• [Problem details] No line before the one holding "Click the small 1주일 return bar" is wanted; restate word for word that line and all lines after it to the end of the entries, excluding pictures.

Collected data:

________

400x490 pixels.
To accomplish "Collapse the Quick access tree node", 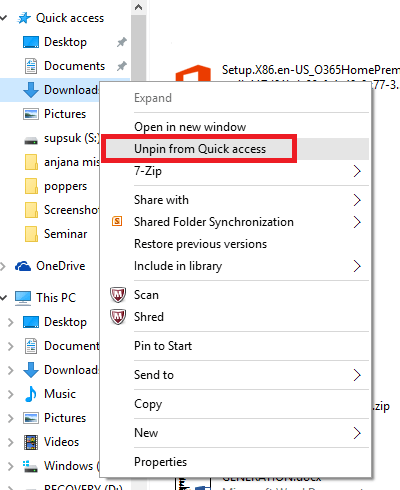I will tap(4, 18).
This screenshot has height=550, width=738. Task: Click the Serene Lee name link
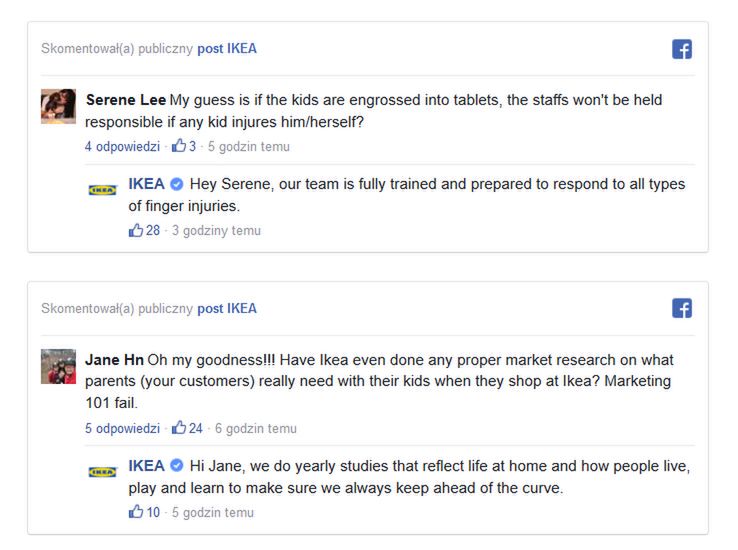coord(125,100)
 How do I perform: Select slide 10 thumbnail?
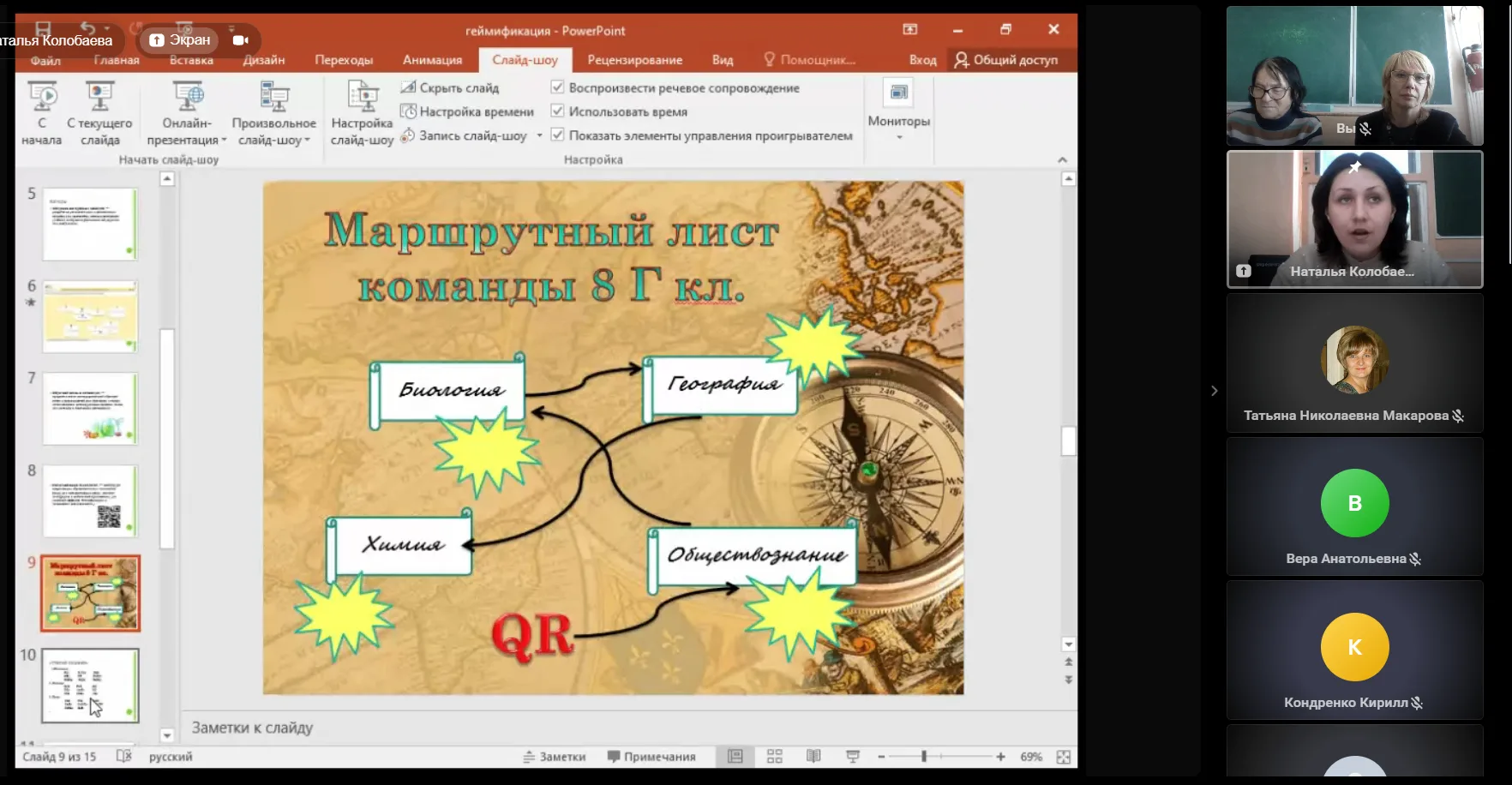click(x=90, y=685)
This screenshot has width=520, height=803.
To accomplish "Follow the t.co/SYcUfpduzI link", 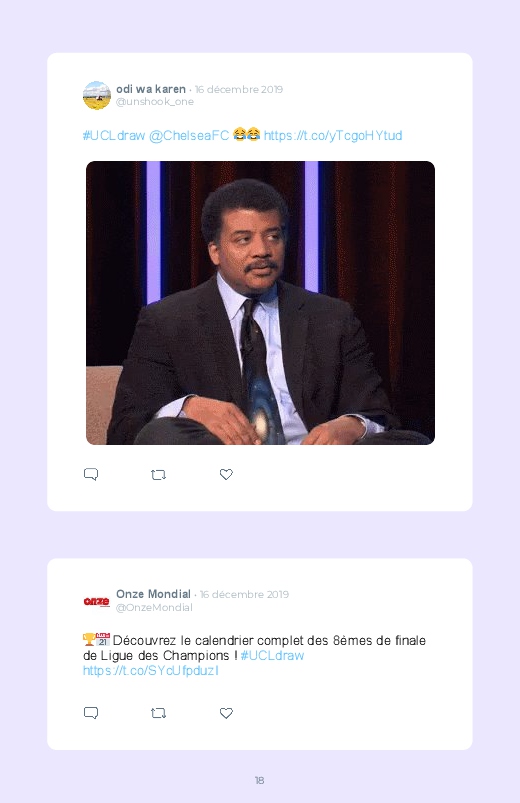I will click(x=151, y=670).
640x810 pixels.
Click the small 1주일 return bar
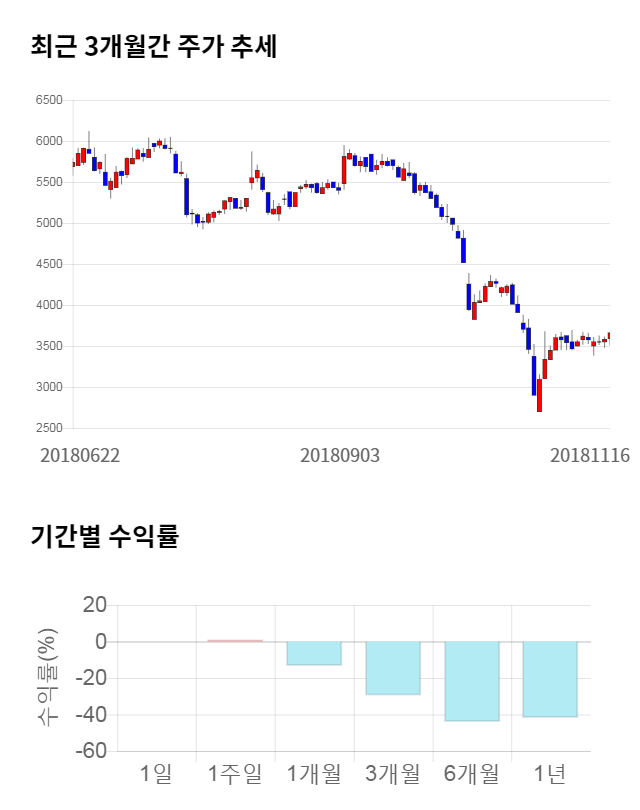235,641
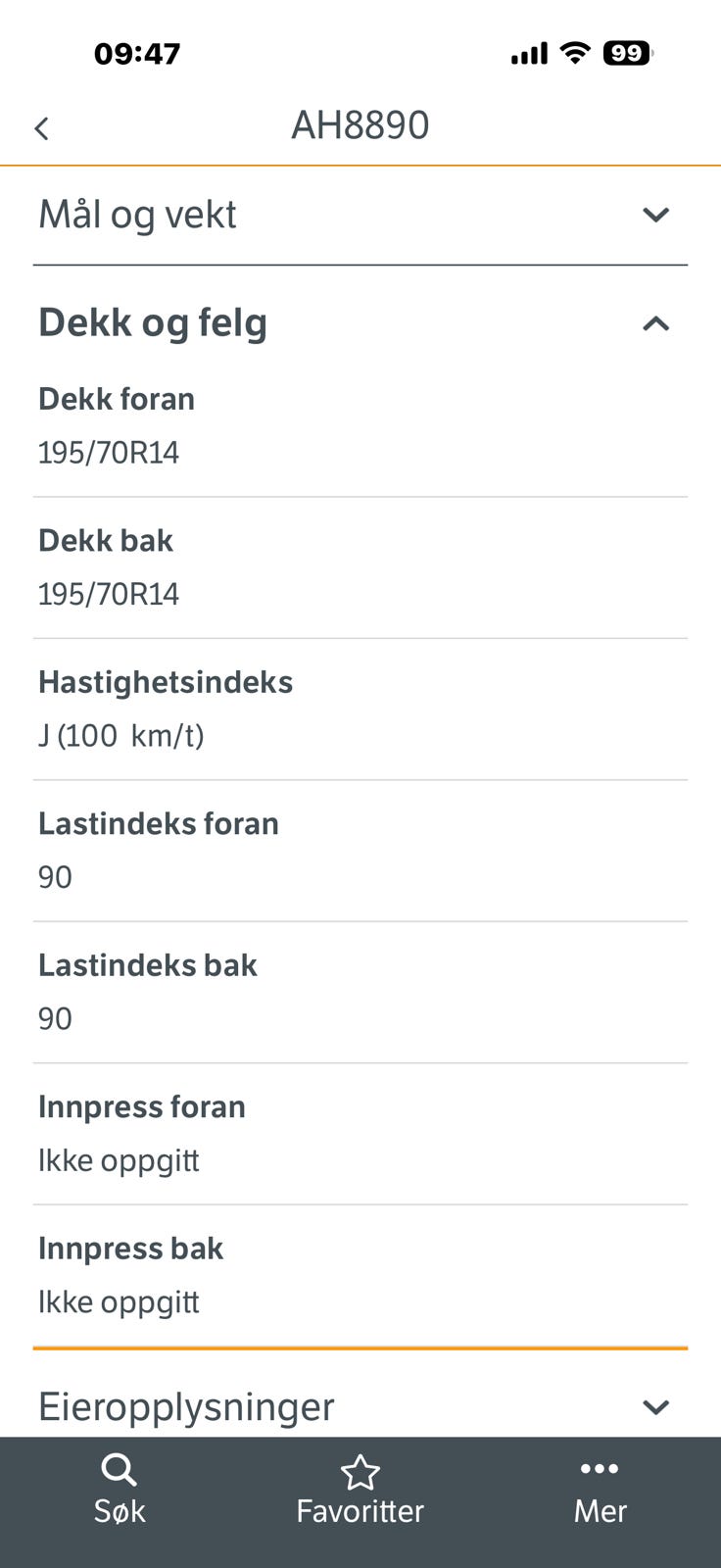Tap the Søk magnifier icon
The width and height of the screenshot is (721, 1568).
point(119,1470)
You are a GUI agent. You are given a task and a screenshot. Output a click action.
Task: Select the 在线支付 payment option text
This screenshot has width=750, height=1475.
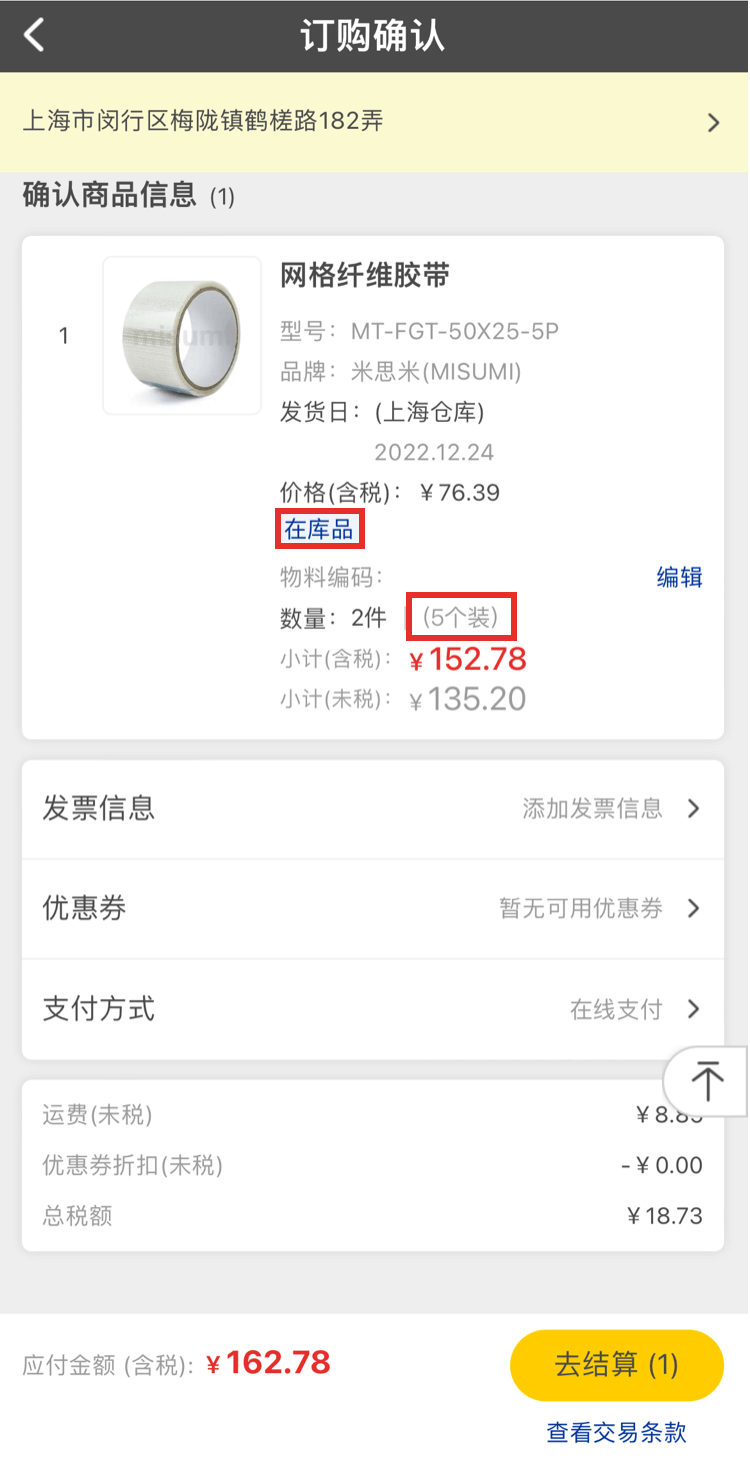pyautogui.click(x=616, y=1009)
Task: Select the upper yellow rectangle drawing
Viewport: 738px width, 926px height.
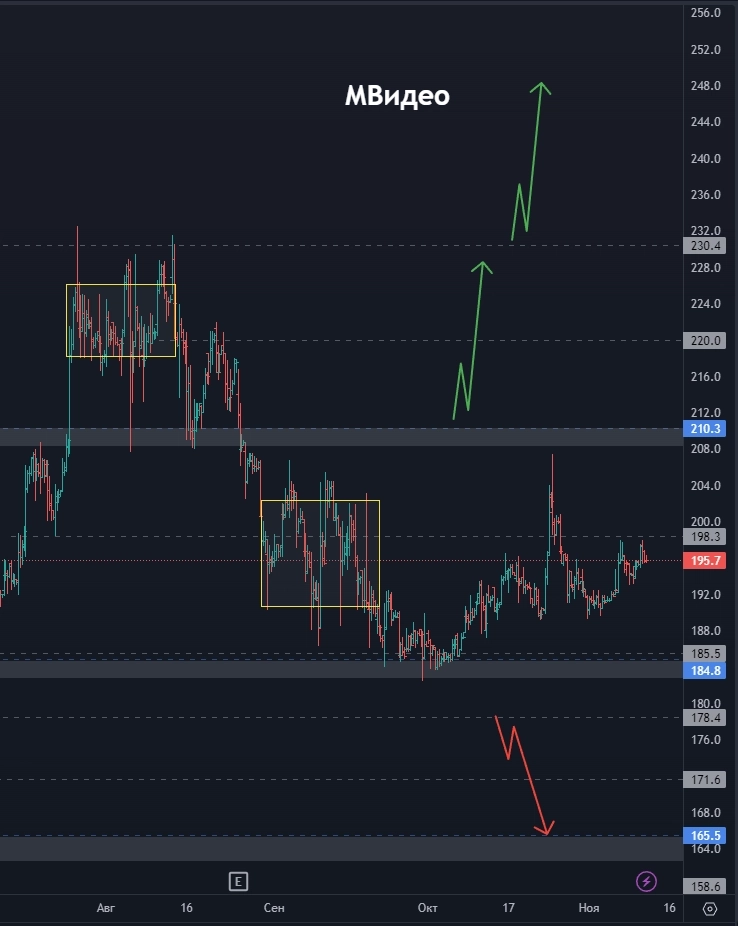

________

• [Answer below]
Click the small 1주일 return bar
235,641
Tap the Søk magnifier icon
The width and height of the screenshot is (721, 1568).
point(119,1470)
You are a GUI agent. You are given a task and a screenshot. Output a click action.
Task: Select the 在线支付 payment option text
This screenshot has width=750, height=1475.
pyautogui.click(x=616, y=1009)
Task: Select the upper yellow rectangle drawing
Viewport: 738px width, 926px height.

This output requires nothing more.